There has long been a controversy about female ejaculation and by this I mean large amounts of fluid or “squirting” during sexual stimulation/orgasm.
Some women lubricate very well and there are secretions from the small glands at the vaginal opening so a few milliliters of fluid is very common. But what about those videos that you see or people who report that they “squirt?” (more than 15 ml but often volumes of 100-150 ml are described).
The pro “squirting” camp believes the fluid is a form of female ejaculation and that it likely comes from the Skene’s glands, a pair of glands on either side of the urethra (the tube that drains the bladder). The Skene’s glands are referred to by some as the “female prostate.”
This idea of “squirting” being ejaculate from the Skene’s glands or other lower genital tract glands has long bothered me as the Skene’s glands are tiny, about the size of a pea, and are just not physiologically capable of producing any more than a few milliliters of fluid at best. Keep in mind the male prostate is about the size of a walnut, so much larger than Skene’s glands, and only produces 3-5 ml of ejaculate. In fact there is no single gland in the genital tract capable of producing 15 mls or more of fluid in a short period of time never mind 100 mls. In fact, I’m not sure there is any single gland (or a pair of glands) anywhere in the body capable of churning out 100 ml of liquid in an hour or less.

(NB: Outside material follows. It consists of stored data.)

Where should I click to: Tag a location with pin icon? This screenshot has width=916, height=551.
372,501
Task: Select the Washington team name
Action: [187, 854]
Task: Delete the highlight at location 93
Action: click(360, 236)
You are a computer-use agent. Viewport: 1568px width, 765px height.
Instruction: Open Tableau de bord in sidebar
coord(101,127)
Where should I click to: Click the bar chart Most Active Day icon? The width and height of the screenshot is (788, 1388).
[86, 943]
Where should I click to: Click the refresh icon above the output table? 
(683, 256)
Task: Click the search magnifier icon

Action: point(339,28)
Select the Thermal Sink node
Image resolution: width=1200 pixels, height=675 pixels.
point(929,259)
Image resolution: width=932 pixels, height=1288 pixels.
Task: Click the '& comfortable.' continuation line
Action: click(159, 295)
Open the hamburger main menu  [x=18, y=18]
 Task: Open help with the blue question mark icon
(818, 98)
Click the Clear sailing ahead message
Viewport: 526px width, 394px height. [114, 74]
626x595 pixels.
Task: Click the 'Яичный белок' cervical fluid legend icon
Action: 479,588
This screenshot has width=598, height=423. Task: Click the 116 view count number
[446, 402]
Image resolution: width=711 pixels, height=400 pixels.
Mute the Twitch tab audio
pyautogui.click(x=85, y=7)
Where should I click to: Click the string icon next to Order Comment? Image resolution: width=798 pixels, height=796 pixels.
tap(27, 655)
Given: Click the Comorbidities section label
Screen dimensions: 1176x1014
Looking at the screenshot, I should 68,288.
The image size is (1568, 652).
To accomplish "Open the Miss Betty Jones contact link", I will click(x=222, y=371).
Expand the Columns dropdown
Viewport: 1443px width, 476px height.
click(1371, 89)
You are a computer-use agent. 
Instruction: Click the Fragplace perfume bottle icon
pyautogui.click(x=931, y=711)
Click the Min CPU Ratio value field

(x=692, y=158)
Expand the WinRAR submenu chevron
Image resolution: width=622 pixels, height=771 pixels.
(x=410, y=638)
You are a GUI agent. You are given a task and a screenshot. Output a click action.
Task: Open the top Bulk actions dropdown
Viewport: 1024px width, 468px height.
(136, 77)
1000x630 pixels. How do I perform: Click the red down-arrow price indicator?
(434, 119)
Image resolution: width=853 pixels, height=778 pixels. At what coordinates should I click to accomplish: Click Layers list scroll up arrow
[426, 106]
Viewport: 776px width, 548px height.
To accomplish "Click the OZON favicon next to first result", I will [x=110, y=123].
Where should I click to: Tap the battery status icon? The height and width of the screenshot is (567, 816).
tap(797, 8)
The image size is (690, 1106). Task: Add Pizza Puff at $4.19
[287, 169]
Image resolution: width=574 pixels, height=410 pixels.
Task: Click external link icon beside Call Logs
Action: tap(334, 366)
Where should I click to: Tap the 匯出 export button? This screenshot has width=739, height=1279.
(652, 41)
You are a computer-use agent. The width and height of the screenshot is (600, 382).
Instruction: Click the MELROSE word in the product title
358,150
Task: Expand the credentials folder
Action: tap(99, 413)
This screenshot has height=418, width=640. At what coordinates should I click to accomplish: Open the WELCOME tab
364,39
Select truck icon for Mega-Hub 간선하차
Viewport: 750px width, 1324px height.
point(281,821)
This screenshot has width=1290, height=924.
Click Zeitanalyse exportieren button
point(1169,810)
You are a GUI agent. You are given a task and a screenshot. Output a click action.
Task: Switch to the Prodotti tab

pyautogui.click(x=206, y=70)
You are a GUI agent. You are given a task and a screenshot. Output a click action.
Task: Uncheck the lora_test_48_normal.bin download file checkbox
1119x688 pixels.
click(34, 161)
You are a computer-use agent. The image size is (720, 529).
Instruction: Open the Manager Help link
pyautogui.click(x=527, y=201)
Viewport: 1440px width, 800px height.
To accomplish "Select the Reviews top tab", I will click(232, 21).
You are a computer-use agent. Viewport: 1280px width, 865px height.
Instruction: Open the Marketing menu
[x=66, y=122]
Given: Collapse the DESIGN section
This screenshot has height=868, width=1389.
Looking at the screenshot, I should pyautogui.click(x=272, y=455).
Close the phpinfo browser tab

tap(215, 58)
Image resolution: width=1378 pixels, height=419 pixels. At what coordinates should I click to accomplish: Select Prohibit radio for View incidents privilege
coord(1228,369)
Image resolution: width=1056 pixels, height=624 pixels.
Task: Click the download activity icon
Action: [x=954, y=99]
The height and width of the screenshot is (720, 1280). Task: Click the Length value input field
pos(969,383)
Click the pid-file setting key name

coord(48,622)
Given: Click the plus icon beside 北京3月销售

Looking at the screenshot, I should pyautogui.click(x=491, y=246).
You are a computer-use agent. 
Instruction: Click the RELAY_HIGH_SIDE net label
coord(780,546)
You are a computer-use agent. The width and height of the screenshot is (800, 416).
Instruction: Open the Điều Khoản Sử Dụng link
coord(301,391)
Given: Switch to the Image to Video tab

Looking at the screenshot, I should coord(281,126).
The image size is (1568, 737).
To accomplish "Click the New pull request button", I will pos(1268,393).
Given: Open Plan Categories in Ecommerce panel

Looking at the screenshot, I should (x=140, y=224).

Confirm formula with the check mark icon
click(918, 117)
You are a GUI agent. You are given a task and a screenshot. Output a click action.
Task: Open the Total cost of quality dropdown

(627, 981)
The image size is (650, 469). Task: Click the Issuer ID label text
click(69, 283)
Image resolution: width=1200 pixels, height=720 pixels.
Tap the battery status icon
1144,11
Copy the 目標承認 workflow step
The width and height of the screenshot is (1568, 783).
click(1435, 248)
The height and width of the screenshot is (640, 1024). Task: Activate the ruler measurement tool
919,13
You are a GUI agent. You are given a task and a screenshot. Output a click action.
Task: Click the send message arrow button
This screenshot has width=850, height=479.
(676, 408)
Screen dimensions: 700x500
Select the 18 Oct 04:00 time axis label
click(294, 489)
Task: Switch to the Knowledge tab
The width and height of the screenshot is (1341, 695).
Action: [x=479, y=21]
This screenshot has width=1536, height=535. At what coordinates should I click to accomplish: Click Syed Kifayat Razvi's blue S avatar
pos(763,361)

This new study, The Nature and Original of “Squirting” in Female Sexuality in the Journal of Sexual Medicine evaluated seven healthy women who reported female ejaculation or “squirting”, i.e. the emission of a large amount of fluid during orgasm. They were screened to make sure they did not have a history of incontinence. The women then emptied their bladders, were stimulated to orgasm either by themselves (2 women) with a toy or with a sex partner (5 women, male partners used condoms to prevent fluid contamination) and a variety of measurements were obtained:
- Amount of urine in the bladder at baseline, while aroused, and after orgasm (measured by ultrasound)
- Urine was collected and analyzed before stimulation and after orgasm
- The “squirted” fluid was analyzed
Urine and squirted fluid was analyzed for chemicals (BUN, creatinine, uric acid, and prostate specific antigen or PSA) to determine whether the fluid was urine or from a gland like the Skene’s.
So what did the researchers find? In these women who reported “squirting” their bladders filled remarkably fast during sexual stimulation and so contained urine pre orgasm/”squirting” and was empty after “squirting.” Biochemically the fluid retrieved from “squirting” was urine although small amounts of PSA were detected meaning a small amount of fluid may come from the Skene’s glands. This finding is expected because the glands are mechanically stimulated during arousal and/or because they secrete small amounts of fluid during excitement and possibly orgasm.
An empty bladder before sex that fills during arousal and is then empty after “squirting,” in addition to the biochemical analysis, confirms the fluid is urine. This is not surprising given there is no gland that can produce a large amount of fluid in the area and the stimulation of sexual activity combined with the pelvic floor muscle contractions of orgasm could cause the bladder to empty involuntarily. Whether women who report “squirting” actually have an incontinence issue or whether the have stronger pelvic floor contractions is unknown.
What happens during sex doesn’t really matter as long as you are having fun. However, this study is important because many women feel inadequate because they don’t “squirt.” In fact, I am asked about this a couple of times a month. Yes, there are small emissions from Skene’s glands (a few ml at best) and likely the Bartholin’s glands, but this is not in the volume that women who “squirt” describe and certainly wouldn’t be expelled in the way women describe “squirting.”
Wet spots are the norm and are a combination of vaginal fluid and emissions from the Skene’s and Bartholin’s glands, but large amounts of fluid that are “squirted” during sex are urine. If it makes a woman or her partner feel like she has achieved a stronger orgasm, then great. If it is bothersome, then seeing a urogynecologist (bladder specialist) may help determine the type of coital incontinence (the technical term for involuntary bladder emptying during sex) and what treatment might be available.
“Squirting” is not female ejaculation it is the involuntary release of urine. Whether “squirting” should be a goal during sex is really personal, but it is important to be precise because there are already so many sex myths out there and a million reasons for women to feel inadequate.